## WORK TO BE COMPLETED
Copy the records below word for word, from the beginning through the line that contains "Click Attio's account".

## Records for locating described items
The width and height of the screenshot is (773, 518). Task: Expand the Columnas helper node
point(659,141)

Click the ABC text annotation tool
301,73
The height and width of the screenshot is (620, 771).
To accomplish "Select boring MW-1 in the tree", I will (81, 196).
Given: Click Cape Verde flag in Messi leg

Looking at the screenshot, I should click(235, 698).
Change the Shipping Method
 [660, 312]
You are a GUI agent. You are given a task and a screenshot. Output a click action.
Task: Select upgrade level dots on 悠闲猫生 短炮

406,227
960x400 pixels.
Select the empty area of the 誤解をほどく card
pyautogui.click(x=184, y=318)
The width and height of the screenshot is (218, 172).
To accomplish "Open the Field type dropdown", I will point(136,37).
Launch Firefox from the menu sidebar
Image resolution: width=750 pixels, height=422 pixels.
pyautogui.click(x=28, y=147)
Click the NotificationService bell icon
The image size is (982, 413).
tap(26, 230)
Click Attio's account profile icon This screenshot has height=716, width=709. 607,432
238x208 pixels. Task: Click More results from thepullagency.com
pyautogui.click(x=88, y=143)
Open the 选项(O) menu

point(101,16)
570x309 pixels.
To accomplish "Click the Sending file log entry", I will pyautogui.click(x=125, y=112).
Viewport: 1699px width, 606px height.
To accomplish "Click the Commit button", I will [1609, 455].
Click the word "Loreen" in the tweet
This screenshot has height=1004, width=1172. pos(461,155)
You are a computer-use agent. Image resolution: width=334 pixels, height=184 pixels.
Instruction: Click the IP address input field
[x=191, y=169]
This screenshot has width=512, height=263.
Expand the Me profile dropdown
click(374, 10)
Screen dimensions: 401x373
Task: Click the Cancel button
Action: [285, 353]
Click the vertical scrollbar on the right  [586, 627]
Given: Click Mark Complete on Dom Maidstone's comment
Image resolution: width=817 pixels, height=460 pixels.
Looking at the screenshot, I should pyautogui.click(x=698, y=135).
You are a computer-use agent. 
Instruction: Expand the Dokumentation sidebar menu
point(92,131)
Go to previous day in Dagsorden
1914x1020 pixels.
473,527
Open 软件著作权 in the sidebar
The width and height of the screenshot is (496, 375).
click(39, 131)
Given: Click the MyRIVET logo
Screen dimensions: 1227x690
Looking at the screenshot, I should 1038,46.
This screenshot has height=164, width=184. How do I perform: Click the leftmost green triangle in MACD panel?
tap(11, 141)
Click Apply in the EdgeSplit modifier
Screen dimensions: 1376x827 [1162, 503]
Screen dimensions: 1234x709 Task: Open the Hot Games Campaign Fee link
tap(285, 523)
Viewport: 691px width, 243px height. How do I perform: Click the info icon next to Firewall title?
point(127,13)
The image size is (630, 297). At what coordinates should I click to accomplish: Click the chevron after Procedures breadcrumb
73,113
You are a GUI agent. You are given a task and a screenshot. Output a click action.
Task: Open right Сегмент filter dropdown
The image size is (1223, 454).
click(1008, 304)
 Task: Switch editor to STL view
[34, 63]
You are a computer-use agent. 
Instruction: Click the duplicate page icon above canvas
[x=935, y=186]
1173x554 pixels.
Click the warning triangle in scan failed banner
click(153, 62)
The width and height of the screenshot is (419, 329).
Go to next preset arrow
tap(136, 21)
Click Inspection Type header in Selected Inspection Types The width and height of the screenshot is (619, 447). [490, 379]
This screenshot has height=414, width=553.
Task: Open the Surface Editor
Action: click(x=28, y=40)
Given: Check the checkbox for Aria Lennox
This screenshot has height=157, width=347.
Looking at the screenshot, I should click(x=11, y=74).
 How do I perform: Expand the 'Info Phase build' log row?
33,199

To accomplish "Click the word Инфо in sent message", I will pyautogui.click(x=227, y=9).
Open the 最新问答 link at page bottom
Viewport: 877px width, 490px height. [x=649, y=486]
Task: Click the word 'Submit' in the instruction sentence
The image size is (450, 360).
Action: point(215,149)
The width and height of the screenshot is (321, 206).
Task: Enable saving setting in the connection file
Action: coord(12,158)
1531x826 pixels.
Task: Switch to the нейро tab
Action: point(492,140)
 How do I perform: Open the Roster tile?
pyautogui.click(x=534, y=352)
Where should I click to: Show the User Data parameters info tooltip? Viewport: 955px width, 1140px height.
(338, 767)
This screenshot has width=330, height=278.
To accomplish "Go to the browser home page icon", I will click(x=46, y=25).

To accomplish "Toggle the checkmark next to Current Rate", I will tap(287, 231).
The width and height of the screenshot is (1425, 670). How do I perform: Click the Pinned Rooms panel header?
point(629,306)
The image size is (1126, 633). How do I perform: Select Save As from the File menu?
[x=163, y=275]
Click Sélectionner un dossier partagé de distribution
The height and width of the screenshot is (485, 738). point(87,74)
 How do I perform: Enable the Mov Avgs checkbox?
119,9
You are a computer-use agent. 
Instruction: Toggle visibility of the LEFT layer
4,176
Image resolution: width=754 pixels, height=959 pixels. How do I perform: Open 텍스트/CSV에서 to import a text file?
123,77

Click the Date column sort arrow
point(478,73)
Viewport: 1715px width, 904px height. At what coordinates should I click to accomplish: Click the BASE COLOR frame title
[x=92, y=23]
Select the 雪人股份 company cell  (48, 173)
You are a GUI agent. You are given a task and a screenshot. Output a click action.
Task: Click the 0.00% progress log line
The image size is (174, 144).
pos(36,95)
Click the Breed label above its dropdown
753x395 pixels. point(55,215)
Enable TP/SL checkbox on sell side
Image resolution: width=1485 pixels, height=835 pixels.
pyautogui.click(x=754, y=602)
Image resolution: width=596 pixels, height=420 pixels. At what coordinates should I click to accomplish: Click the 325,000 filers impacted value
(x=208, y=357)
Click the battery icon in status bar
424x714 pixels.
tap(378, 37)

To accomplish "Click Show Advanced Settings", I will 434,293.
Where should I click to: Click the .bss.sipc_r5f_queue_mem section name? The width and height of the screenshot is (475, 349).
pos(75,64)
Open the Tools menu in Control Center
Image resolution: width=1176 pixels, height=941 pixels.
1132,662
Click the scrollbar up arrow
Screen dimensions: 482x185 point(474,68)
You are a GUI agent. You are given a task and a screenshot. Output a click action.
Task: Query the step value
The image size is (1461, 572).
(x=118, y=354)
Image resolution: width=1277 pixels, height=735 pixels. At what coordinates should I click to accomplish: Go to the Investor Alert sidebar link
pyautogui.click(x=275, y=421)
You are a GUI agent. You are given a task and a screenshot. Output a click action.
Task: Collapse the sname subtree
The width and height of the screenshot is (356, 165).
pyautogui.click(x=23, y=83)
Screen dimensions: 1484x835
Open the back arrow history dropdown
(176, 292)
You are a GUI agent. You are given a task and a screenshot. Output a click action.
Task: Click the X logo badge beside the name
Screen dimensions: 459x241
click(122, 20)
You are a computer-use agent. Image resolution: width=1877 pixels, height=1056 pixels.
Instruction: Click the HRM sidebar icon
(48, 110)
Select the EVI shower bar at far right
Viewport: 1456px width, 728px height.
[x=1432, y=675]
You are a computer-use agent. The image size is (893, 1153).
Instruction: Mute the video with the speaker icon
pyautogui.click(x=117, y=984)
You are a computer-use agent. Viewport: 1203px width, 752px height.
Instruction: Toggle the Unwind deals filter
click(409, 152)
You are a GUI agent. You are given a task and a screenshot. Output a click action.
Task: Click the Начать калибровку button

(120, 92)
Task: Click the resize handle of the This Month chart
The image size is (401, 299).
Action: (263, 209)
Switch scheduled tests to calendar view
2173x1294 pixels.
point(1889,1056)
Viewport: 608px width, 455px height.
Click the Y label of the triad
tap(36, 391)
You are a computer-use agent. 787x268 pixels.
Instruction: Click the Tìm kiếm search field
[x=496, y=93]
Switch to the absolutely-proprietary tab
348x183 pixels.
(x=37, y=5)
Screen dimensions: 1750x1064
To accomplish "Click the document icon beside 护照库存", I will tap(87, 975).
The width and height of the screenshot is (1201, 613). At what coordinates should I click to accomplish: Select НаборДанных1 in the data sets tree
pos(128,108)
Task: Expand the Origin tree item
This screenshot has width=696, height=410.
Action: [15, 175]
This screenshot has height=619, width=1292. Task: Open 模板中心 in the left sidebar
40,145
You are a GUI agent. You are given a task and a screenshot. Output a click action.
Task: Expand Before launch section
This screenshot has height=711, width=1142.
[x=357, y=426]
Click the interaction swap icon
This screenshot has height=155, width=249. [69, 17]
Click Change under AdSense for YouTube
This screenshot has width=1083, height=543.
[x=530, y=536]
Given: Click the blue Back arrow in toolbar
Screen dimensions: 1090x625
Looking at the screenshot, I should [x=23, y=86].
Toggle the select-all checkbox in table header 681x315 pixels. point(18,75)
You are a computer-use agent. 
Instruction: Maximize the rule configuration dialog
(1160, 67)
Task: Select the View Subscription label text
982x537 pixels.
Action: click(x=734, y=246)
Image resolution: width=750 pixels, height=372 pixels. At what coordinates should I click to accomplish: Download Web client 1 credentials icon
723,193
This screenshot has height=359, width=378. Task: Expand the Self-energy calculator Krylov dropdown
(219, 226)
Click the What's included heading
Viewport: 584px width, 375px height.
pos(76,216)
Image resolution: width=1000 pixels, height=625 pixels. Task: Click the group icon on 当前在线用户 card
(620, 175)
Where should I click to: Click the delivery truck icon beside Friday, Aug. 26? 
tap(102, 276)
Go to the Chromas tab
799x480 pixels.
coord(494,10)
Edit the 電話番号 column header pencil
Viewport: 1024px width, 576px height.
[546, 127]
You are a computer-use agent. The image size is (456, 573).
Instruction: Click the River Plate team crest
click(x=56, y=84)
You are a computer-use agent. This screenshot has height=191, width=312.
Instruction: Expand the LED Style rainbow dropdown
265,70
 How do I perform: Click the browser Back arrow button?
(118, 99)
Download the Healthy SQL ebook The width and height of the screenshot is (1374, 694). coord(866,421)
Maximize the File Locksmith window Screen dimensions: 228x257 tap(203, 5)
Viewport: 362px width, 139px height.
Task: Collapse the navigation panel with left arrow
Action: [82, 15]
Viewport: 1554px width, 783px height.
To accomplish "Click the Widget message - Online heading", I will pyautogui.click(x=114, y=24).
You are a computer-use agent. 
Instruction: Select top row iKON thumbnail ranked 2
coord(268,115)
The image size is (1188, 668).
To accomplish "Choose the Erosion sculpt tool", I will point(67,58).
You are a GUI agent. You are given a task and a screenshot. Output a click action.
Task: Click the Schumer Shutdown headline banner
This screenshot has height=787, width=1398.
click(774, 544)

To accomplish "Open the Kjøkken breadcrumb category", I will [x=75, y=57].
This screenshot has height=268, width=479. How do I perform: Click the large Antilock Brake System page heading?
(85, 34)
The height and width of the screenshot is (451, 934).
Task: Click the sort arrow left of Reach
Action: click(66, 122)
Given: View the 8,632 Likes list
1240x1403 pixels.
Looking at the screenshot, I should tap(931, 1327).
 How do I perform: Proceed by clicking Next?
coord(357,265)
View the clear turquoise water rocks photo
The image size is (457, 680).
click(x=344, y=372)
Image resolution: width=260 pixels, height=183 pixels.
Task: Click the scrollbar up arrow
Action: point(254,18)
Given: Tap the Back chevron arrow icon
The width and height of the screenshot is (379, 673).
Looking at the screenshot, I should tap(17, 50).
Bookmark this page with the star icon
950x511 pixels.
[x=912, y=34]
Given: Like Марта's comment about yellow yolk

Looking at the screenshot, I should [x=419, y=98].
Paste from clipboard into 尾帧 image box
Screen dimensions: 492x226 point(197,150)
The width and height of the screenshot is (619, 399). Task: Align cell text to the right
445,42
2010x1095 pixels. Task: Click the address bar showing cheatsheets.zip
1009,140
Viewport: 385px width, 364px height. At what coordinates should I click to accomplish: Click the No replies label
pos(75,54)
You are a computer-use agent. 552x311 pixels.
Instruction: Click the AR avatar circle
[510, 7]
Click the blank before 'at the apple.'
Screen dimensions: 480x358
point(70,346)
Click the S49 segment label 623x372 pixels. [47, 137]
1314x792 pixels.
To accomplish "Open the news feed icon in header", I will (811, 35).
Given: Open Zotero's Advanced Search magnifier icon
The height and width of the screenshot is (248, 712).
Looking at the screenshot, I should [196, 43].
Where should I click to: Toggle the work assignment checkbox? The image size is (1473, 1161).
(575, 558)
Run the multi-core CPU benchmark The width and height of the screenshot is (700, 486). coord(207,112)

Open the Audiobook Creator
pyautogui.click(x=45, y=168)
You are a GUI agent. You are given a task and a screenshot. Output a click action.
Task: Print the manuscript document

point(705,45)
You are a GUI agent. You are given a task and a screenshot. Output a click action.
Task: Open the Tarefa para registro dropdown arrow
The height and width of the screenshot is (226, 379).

## ANSWER FOR THIS EXERCISE
The width and height of the screenshot is (773, 518). Task: Expand the Columnas helper node
point(659,141)

Click the ABC text annotation tool
301,73
The height and width of the screenshot is (620, 771).
To accomplish "Select boring MW-1 in the tree", I will (81, 196).
Given: Click Cape Verde flag in Messi leg

Looking at the screenshot, I should click(235, 698).
Change the Shipping Method
 [660, 312]
You are a GUI agent. You are given a task and a screenshot. Output a click action.
Task: Select upgrade level dots on 悠闲猫生 短炮

406,227
960x400 pixels.
Select the empty area of the 誤解をほどく card
pyautogui.click(x=184, y=318)
The width and height of the screenshot is (218, 172).
To accomplish "Open the Field type dropdown", I will point(136,37).
Launch Firefox from the menu sidebar
Image resolution: width=750 pixels, height=422 pixels.
pyautogui.click(x=28, y=147)
Click the NotificationService bell icon
The image size is (982, 413).
tap(26, 230)
Click Attio's account profile icon This screenshot has height=716, width=709. 607,432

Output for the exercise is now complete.